Again he waited—waited in silence, absolutely not daring to speak, kept mute by something in Shirley's face—a very awful something—inscrutable to him as the writing on the wall to Belshazzar. He was moved more than once to call Daniel, in the person of Louis Moore, and to ask an interpretation; but his dignity forbade the familiarity. Daniel himself, perhaps, had his own private difficulties connected with that baffling bit of translation; he looked like a student for whom grammars are blank and dictionaries dumb.


Mr. Sympson had been out, to while away an anxious hour in the society of his friends at De Walden Hall. He returned a little sooner than was expected. His family and Miss Keeldar were assembled in the oak parlour. Addressing the latter, he requested her to step with him into another room. He wished to have with her a "strictly private interview."

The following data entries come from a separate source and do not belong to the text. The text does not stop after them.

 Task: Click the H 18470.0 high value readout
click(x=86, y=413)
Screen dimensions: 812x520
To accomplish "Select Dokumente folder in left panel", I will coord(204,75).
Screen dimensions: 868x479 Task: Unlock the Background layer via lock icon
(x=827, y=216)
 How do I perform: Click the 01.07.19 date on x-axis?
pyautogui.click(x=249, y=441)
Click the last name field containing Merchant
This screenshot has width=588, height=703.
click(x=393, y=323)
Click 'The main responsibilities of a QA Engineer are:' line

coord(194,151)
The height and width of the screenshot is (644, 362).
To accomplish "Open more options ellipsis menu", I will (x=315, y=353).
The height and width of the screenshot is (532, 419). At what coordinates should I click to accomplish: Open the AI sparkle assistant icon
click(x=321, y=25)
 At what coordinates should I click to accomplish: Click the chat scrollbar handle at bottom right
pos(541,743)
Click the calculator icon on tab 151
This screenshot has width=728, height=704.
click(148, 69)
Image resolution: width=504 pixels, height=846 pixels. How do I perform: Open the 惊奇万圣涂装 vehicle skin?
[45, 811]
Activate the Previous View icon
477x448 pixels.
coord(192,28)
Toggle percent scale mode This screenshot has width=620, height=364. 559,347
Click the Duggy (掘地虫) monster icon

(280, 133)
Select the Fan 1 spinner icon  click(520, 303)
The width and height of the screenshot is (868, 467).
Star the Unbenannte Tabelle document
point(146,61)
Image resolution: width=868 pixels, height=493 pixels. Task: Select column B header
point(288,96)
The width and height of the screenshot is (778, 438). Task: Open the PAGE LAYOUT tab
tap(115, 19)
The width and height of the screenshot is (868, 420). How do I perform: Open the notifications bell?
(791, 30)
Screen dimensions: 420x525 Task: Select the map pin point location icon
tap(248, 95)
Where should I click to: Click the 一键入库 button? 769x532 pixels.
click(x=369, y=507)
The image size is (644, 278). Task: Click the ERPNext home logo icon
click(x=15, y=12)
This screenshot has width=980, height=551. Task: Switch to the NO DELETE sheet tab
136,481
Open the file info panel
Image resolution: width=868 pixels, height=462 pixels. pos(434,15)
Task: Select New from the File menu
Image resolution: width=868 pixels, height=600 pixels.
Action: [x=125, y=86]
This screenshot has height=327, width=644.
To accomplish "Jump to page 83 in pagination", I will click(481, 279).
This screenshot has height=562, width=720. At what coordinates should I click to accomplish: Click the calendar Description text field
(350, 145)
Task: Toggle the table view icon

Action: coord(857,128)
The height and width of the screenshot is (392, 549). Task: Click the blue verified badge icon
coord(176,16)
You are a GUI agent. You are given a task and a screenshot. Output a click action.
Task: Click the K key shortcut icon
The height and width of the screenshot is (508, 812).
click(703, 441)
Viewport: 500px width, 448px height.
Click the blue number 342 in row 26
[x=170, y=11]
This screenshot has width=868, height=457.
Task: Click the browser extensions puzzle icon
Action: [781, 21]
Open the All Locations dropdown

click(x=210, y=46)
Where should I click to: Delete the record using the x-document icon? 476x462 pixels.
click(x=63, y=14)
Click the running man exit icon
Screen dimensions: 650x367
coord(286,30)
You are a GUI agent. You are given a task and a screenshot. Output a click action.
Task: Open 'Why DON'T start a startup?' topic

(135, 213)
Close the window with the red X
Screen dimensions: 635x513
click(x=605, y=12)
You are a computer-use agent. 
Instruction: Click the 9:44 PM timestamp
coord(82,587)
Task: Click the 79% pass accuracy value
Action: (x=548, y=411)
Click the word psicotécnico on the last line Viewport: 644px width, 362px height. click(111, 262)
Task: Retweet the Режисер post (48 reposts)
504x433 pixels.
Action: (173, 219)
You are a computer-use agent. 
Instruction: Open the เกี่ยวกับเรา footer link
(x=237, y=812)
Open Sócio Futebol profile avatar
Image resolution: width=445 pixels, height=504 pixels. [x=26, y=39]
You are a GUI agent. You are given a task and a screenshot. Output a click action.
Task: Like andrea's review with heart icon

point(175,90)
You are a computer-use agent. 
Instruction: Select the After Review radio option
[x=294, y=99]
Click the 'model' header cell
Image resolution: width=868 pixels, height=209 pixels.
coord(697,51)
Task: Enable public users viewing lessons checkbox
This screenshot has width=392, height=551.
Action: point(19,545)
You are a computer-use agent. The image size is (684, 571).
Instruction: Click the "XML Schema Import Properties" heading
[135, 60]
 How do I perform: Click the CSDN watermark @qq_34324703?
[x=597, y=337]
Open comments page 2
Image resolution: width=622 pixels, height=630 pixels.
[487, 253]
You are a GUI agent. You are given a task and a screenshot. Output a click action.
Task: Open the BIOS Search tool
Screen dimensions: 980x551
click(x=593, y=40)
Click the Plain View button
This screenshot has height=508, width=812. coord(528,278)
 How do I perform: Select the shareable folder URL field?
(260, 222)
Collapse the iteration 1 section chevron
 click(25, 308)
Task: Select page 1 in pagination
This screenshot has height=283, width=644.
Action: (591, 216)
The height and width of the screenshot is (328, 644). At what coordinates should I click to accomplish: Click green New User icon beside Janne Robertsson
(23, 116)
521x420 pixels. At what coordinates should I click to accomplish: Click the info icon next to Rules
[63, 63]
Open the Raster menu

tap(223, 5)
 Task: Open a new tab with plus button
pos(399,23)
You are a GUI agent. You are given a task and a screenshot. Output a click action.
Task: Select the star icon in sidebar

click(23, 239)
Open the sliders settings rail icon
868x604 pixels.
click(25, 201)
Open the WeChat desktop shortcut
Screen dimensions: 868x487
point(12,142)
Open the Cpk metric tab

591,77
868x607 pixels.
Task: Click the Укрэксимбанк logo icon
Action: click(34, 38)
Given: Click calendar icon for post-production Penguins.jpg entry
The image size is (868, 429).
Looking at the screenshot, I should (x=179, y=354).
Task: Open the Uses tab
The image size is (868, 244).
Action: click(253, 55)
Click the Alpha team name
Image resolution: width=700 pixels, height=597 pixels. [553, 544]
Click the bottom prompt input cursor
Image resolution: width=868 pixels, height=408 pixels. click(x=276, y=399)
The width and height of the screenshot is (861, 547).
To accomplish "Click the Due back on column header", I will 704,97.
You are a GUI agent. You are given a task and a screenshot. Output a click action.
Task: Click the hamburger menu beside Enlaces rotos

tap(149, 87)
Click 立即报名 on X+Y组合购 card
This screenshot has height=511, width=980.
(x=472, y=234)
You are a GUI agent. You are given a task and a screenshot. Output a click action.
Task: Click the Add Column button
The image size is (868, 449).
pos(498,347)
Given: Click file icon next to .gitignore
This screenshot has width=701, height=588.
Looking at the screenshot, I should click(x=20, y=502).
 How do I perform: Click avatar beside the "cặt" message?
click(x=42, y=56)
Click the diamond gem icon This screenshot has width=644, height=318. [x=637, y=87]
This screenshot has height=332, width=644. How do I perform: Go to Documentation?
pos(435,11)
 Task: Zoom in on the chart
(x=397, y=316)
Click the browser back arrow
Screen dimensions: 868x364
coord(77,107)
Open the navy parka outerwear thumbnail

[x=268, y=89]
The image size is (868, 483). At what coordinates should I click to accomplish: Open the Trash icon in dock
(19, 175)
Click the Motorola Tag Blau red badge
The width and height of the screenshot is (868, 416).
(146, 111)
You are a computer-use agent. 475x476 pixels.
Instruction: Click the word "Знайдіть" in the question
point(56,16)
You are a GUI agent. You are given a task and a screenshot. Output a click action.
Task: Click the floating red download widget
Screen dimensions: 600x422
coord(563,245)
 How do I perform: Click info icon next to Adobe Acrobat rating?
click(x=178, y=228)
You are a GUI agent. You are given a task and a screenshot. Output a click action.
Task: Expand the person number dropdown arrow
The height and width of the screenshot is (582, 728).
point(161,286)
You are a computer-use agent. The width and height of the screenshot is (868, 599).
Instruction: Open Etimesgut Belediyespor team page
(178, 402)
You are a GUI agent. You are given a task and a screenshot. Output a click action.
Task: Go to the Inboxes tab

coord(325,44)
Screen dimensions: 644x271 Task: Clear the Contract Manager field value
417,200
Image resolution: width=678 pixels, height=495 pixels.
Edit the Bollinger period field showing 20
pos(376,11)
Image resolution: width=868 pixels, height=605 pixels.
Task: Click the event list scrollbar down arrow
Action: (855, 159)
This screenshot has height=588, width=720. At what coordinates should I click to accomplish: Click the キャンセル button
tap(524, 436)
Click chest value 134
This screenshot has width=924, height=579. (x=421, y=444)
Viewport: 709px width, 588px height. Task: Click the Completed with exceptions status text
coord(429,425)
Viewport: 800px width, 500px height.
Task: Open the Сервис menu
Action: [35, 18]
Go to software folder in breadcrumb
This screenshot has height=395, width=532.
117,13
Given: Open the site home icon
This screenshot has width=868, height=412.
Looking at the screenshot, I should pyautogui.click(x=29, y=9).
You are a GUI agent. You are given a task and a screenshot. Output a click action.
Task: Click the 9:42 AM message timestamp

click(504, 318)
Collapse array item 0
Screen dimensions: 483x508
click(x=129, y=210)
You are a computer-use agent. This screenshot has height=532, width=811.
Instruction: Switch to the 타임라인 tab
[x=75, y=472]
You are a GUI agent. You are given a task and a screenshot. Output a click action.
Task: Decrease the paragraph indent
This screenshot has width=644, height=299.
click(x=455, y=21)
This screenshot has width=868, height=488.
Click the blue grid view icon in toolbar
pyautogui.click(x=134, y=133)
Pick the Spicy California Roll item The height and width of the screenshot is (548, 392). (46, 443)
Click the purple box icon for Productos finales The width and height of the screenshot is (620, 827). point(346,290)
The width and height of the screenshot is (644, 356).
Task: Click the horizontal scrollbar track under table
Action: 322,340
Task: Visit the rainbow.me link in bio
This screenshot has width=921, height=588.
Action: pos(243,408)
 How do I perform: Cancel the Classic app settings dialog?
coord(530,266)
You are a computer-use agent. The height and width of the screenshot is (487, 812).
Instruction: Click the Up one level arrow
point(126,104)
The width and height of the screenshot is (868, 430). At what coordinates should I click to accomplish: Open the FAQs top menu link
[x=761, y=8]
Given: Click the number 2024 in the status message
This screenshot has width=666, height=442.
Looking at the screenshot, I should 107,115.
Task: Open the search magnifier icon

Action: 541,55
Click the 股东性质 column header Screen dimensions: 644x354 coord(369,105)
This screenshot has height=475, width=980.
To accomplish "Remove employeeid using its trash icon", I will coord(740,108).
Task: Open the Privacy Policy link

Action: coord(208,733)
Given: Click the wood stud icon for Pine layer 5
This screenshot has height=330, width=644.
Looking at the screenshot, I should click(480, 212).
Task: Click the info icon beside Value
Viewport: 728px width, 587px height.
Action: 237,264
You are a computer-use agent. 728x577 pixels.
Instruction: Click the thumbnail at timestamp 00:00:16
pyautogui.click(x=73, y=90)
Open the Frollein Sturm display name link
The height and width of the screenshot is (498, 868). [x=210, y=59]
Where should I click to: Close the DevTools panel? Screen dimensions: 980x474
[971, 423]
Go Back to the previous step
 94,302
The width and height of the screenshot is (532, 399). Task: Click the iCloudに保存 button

She rose, asking no questions and professing no surprise.

"Very well, sir," she said, in the tone of a determined person who is informed that the dentist is come to extract that large double tooth of his, from which he has suffered such a purgatory this month past. She left her sewing and her thimble in the window-seat, and followed her uncle where he led.

Shut into the drawing-room, the pair took seats, each in an arm-chair, placed opposite, a few yards between them.

"I have been to De Walden Hall," said Mr. Sympson. He paused. Miss Keeldar's eyes were on the pretty white-and-green carpet. That information required no response. She gave none.

"I have learned," he went on slowly—"I have learned a circumstance which surprises me."

Resting her cheek on her forefinger, she waited to be told what circumstance.

"It seems that Nunnely Priory is shut up—that the family are gone back to their place in ——shire. It seems that the baronet—that the baronet—that Sir Philip himself has accompanied his mother and sisters."